Mais le journal La Croix rapporte l’analyse du père Rafic Greiche, curé de la paroisse melkite Saint-Cyril d’Héliopolis, au Caire, et par ailleurs responsable de l’hebdomadaire catholique Le Messager. Selon lui, « il existe aujourd’hui deux clans au sein de l’Eglise copte-orthodoxe : ceux qui soutiennent le pape Tawadros II, prônant une ligne légèrement plus moderne que par le passé, et ceux, plus conservateurs, qui défendent toujours son prédécesseur, le pape Chenouda III. » D’après lui, l’évêque décédé Epiphanius, était réputé proche de la vision réformatrice, œcuménique (notamment avec les catholiques) et interreligieuse du pape Tawadros. « Son décès est peut-être l’occasion d’essayer de faire taire ceux qui critiquent depuis longtemps les décisions du pape Tawadros II sur les réseaux sociaux ou sur leurs propres sites Internet », poursuit le père Greiche. Selon plusieurs informations concordantes, l’un des moines meurtriers était depuis février dernier en conflit avec le père abbé du monastère Saint-Macaire. Son comportement « en désaccord avec les principes du monachisme » lui avait d’ailleurs valu d’être renvoyé des ordres. Une décision approuvée par Tawadros II le 5 août dernier mais à l’époque sans lien direct avec le meurtre. Il lui avait été demandé de se repentir pour le salut de son âme en même temps que fut adressé à tous les moines « l’invitation à préserver la pureté de la vie monastique », avait rapporté l’agence Fides.

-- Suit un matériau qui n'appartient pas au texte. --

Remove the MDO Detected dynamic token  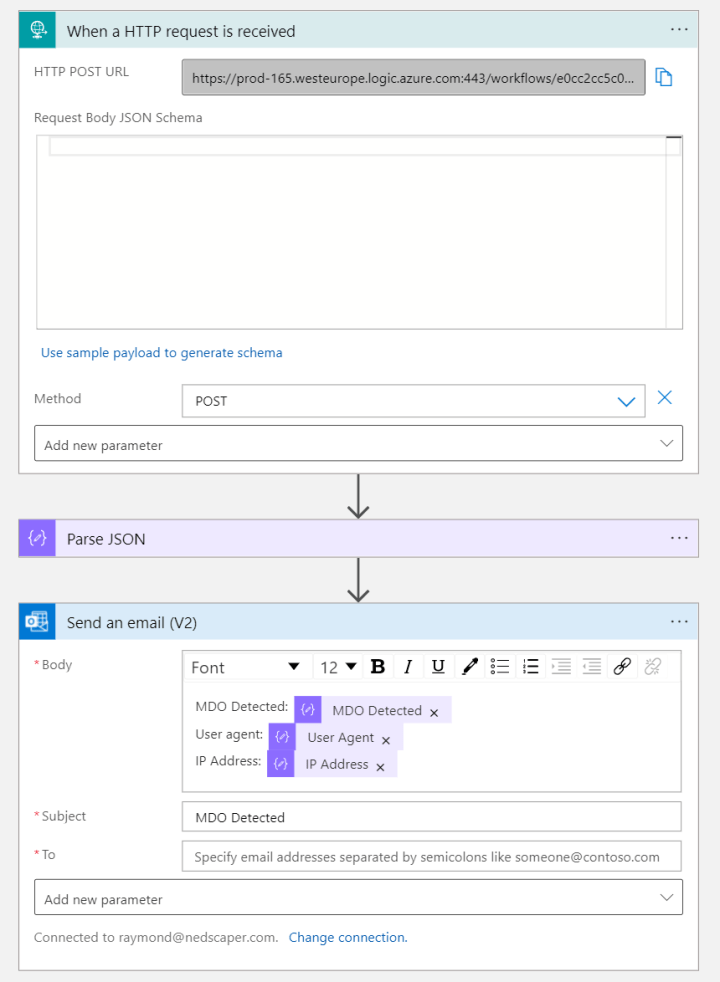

Quoi qu’il en soit, durant son homélie hebdomadaire donné mercredi 8 août, Tawadros II – a indiqué l’agence de presse – « a eu des paroles de gratitude envers la réalité du monachisme copte ». Il s’est dit confiant dans le fait que les communautés monastiques demeureront dans les déserts égyptiens « jusqu’à la fin du monde » et qu’elles continueront à offrir aux générations futures les richesses de leurs dons spirituels, qui ne peuvent être gaspillés par les faiblesses, les erreurs, les péchés et les crimes de personnes particulières.